Os resultados sugeriram algumas direções na investigação do desenvolvimento de estereotipias em primatas no cativeiro: uma ausência de estereotipias em filhotes, uma correlação negativa entre estereotipias e interação social e a modulação do desempenho de estereotipias pela presença do público. A análise morfológica dos padrões estereotipados observados reforçou a proposição da literatura de que algumas estereotipias seriam derivadas de comportamentos típicos de conflito motivacional, evidenciando na sua forma uma composição de tendências opostas de aproximar-se e afastar-se ou esconder-se. Padrões comportamentais ritualizados típicos do macaco-aranha e outros primatas apareceram também de maneira estereotipada, destacados do contexto de interação social próprio dos movimentos expressivos.
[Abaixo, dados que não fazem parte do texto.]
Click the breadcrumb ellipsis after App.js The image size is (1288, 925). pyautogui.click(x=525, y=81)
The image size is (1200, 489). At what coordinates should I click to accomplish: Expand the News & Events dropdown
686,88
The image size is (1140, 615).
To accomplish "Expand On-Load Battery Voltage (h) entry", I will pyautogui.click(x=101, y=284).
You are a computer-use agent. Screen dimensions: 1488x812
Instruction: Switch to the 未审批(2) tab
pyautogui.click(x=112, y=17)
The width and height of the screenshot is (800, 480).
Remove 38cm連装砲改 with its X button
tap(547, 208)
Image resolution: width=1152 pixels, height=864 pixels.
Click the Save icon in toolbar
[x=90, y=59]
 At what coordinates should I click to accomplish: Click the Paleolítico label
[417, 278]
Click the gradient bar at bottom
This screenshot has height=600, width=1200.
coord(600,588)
Outros padrões comumente reportados como atividades deslocadas nos primatas foram observados de maneira estereotipada em alguns sujeitos: bocejo , coçar-se , catar- se , atividades de alimentação . Quanto ao contexto de ocorrência das categorias, predominaram aqueles que envolveram atenção voltada para fora do grupo: 68% do total de episódios de estereotipias foi apresentado quando o animal mantinha a atenção voltada para fora da ilha, seja para as ilhas vizinhas onde ficam outros macacos ou para a rua onde fica o público. Por outro lado, apenas 7% dos episódios de estereotipias foi antecedido ou sucedido por interação social. Em cerca de 40% dos eventos os padrões estereotipados foram acompanhados de outras estereotipias, algumas destas não apenas encadeadas mas interpostas formando uma estereotipia composta, o que reitera a suposição de uma causação ou funcionalidade comum. Padrões locomotores como impulso no galho e posturas como pendurar-se pela cauda , apresentados de maneira repetitiva, parecem ser indicativos dos prejuízos locomotores diretos e indiretos impostos pelo cativeiro e de um tipo de estimulação compensatória, reforçando a idéia de que as estereotipias serviriam à manutenção da homeostase no organismo, garantindo um nível ótimo de estimulação sensorial, quando esta se mostra insuficiente ou excessiva . Algumas considerações podem ser feitas também a respeito dos paralelos entre o processo de desenvolvimento de estereotipias no indivíduo e o processo filogenético de ritualização.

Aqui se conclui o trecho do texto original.